● **Your objective**
Copy all entries exactly.

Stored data
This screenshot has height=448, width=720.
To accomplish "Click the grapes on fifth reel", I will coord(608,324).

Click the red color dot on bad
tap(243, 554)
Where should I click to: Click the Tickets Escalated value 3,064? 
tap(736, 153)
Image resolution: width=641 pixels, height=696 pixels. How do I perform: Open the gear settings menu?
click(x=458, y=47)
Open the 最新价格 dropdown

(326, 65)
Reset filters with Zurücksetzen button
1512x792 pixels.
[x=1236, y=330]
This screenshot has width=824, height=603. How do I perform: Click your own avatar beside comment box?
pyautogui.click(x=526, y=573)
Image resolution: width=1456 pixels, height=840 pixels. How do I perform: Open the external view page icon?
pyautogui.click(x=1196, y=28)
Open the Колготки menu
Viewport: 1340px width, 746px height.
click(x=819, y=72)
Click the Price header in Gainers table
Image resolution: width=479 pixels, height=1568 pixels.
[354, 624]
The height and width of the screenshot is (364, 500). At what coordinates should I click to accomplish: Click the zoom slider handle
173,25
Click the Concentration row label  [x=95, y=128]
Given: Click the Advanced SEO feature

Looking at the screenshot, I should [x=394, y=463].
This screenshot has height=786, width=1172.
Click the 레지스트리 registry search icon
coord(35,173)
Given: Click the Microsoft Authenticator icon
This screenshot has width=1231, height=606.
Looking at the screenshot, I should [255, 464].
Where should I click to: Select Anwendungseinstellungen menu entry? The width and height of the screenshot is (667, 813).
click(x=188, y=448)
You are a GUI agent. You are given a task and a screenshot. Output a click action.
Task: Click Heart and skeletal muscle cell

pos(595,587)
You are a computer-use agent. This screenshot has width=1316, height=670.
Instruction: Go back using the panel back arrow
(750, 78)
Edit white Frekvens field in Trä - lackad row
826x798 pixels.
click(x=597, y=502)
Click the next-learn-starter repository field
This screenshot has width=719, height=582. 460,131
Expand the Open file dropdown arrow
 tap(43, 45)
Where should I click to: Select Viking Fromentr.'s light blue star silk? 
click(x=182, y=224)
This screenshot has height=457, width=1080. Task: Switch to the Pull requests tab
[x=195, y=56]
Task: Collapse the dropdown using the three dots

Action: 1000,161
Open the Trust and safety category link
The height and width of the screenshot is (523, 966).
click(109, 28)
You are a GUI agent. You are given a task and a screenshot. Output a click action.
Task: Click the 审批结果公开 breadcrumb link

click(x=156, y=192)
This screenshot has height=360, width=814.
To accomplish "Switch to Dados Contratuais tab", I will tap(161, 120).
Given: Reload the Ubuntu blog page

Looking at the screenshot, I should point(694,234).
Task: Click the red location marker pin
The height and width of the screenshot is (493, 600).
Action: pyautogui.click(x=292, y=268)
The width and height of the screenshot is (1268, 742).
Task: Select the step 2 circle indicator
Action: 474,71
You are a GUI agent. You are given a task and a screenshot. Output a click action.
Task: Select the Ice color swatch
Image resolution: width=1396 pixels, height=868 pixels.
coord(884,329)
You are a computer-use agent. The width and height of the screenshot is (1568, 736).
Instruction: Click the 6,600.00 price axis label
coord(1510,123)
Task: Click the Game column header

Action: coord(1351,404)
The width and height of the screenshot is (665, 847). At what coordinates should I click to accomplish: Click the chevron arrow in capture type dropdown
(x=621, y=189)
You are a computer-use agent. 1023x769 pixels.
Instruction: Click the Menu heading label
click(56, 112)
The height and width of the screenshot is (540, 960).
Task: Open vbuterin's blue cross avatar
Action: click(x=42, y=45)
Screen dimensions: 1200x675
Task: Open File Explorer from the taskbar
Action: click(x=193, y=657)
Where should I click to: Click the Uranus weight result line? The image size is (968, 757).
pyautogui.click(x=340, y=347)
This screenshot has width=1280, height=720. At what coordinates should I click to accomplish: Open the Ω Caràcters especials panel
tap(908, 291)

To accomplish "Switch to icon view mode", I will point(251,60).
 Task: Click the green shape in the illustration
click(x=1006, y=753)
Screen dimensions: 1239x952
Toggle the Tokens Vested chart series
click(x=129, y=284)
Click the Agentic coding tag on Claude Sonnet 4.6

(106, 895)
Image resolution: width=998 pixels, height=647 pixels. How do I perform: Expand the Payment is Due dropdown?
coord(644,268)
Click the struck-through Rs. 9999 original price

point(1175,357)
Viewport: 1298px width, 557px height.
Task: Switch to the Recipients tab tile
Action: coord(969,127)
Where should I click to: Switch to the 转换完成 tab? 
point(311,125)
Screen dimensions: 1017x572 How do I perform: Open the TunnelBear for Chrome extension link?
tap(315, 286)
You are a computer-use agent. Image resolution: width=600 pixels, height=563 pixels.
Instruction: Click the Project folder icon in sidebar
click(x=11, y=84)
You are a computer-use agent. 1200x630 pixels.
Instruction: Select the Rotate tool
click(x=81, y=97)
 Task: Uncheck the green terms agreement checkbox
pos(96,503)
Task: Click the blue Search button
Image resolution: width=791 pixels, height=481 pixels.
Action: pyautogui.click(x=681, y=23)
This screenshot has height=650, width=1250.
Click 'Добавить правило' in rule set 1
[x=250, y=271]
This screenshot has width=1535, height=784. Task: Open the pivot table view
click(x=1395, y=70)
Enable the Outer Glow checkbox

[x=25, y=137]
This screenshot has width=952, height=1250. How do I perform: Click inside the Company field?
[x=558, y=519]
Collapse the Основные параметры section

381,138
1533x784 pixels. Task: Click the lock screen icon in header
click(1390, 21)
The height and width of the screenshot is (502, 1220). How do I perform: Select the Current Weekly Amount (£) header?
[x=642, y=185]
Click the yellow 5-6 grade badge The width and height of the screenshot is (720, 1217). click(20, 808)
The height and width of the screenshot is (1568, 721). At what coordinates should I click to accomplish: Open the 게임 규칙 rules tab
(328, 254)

● **Solution**
This screenshot has height=448, width=720.
To accomplish "Click the grapes on fifth reel", I will coord(608,324).

Click the red color dot on bad
tap(243, 554)
Where should I click to: Click the Tickets Escalated value 3,064? 
tap(736, 153)
Image resolution: width=641 pixels, height=696 pixels. How do I perform: Open the gear settings menu?
click(x=458, y=47)
Open the 最新价格 dropdown

(326, 65)
Reset filters with Zurücksetzen button
1512x792 pixels.
[x=1236, y=330]
This screenshot has width=824, height=603. How do I perform: Click your own avatar beside comment box?
pyautogui.click(x=526, y=573)
Image resolution: width=1456 pixels, height=840 pixels. How do I perform: Open the external view page icon?
pyautogui.click(x=1196, y=28)
Open the Колготки menu
Viewport: 1340px width, 746px height.
click(x=819, y=72)
Click the Price header in Gainers table
Image resolution: width=479 pixels, height=1568 pixels.
[354, 624]
The height and width of the screenshot is (364, 500). At what coordinates should I click to accomplish: Click the zoom slider handle
173,25
Click the Concentration row label  [x=95, y=128]
Given: Click the Advanced SEO feature

Looking at the screenshot, I should [x=394, y=463].
This screenshot has height=786, width=1172.
Click the 레지스트리 registry search icon
coord(35,173)
Given: Click the Microsoft Authenticator icon
This screenshot has width=1231, height=606.
Looking at the screenshot, I should [255, 464].
Where should I click to: Select Anwendungseinstellungen menu entry? The width and height of the screenshot is (667, 813).
click(x=188, y=448)
You are a GUI agent. You are given a task and a screenshot. Output a click action.
Task: Click Heart and skeletal muscle cell

pos(595,587)
You are a computer-use agent. This screenshot has width=1316, height=670.
Instruction: Go back using the panel back arrow
(750, 78)
Edit white Frekvens field in Trä - lackad row
826x798 pixels.
click(x=597, y=502)
Click the next-learn-starter repository field
This screenshot has width=719, height=582. 460,131
Expand the Open file dropdown arrow
 tap(43, 45)
Where should I click to: Select Viking Fromentr.'s light blue star silk? 
click(x=182, y=224)
This screenshot has height=457, width=1080. Task: Switch to the Pull requests tab
[x=195, y=56]
Task: Collapse the dropdown using the three dots

Action: 1000,161
Open the Trust and safety category link
The height and width of the screenshot is (523, 966).
click(109, 28)
You are a GUI agent. You are given a task and a screenshot. Output a click action.
Task: Click the 审批结果公开 breadcrumb link

click(x=156, y=192)
This screenshot has height=360, width=814.
To accomplish "Switch to Dados Contratuais tab", I will tap(161, 120).
Given: Reload the Ubuntu blog page

Looking at the screenshot, I should point(694,234).
Task: Click the red location marker pin
The height and width of the screenshot is (493, 600).
Action: pyautogui.click(x=292, y=268)
The width and height of the screenshot is (1268, 742).
Task: Select the step 2 circle indicator
Action: 474,71
You are a GUI agent. You are given a task and a screenshot. Output a click action.
Task: Select the Ice color swatch
Image resolution: width=1396 pixels, height=868 pixels.
coord(884,329)
You are a computer-use agent. The width and height of the screenshot is (1568, 736).
Instruction: Click the 6,600.00 price axis label
coord(1510,123)
Task: Click the Game column header

Action: coord(1351,404)
The width and height of the screenshot is (665, 847). At what coordinates should I click to accomplish: Click the chevron arrow in capture type dropdown
(x=621, y=189)
You are a computer-use agent. 1023x769 pixels.
Instruction: Click the Menu heading label
click(56, 112)
The height and width of the screenshot is (540, 960).
Task: Open vbuterin's blue cross avatar
Action: click(x=42, y=45)
Screen dimensions: 1200x675
Task: Open File Explorer from the taskbar
Action: click(x=193, y=657)
Where should I click to: Click the Uranus weight result line? The image size is (968, 757).
pyautogui.click(x=340, y=347)
This screenshot has width=1280, height=720. At what coordinates should I click to accomplish: Open the Ω Caràcters especials panel
tap(908, 291)

To accomplish "Switch to icon view mode", I will point(251,60).
 Task: Click the green shape in the illustration
click(x=1006, y=753)
Screen dimensions: 1239x952
Toggle the Tokens Vested chart series
click(x=129, y=284)
Click the Agentic coding tag on Claude Sonnet 4.6

(106, 895)
Image resolution: width=998 pixels, height=647 pixels. How do I perform: Expand the Payment is Due dropdown?
coord(644,268)
Click the struck-through Rs. 9999 original price

point(1175,357)
Viewport: 1298px width, 557px height.
Task: Switch to the Recipients tab tile
Action: coord(969,127)
Where should I click to: Switch to the 转换完成 tab? 
point(311,125)
Screen dimensions: 1017x572 How do I perform: Open the TunnelBear for Chrome extension link?
tap(315, 286)
You are a computer-use agent. Image resolution: width=600 pixels, height=563 pixels.
Instruction: Click the Project folder icon in sidebar
click(x=11, y=84)
You are a computer-use agent. 1200x630 pixels.
Instruction: Select the Rotate tool
click(x=81, y=97)
 Task: Uncheck the green terms agreement checkbox
pos(96,503)
Task: Click the blue Search button
Image resolution: width=791 pixels, height=481 pixels.
Action: pyautogui.click(x=681, y=23)
This screenshot has height=650, width=1250.
Click 'Добавить правило' in rule set 1
[x=250, y=271]
This screenshot has width=1535, height=784. Task: Open the pivot table view
click(x=1395, y=70)
Enable the Outer Glow checkbox

[x=25, y=137]
This screenshot has width=952, height=1250. How do I perform: Click inside the Company field?
[x=558, y=519]
Collapse the Основные параметры section

381,138
1533x784 pixels. Task: Click the lock screen icon in header
click(1390, 21)
The height and width of the screenshot is (502, 1220). How do I perform: Select the Current Weekly Amount (£) header?
[x=642, y=185]
Click the yellow 5-6 grade badge The width and height of the screenshot is (720, 1217). click(20, 808)
The height and width of the screenshot is (1568, 721). At what coordinates should I click to accomplish: Open the 게임 규칙 rules tab
(328, 254)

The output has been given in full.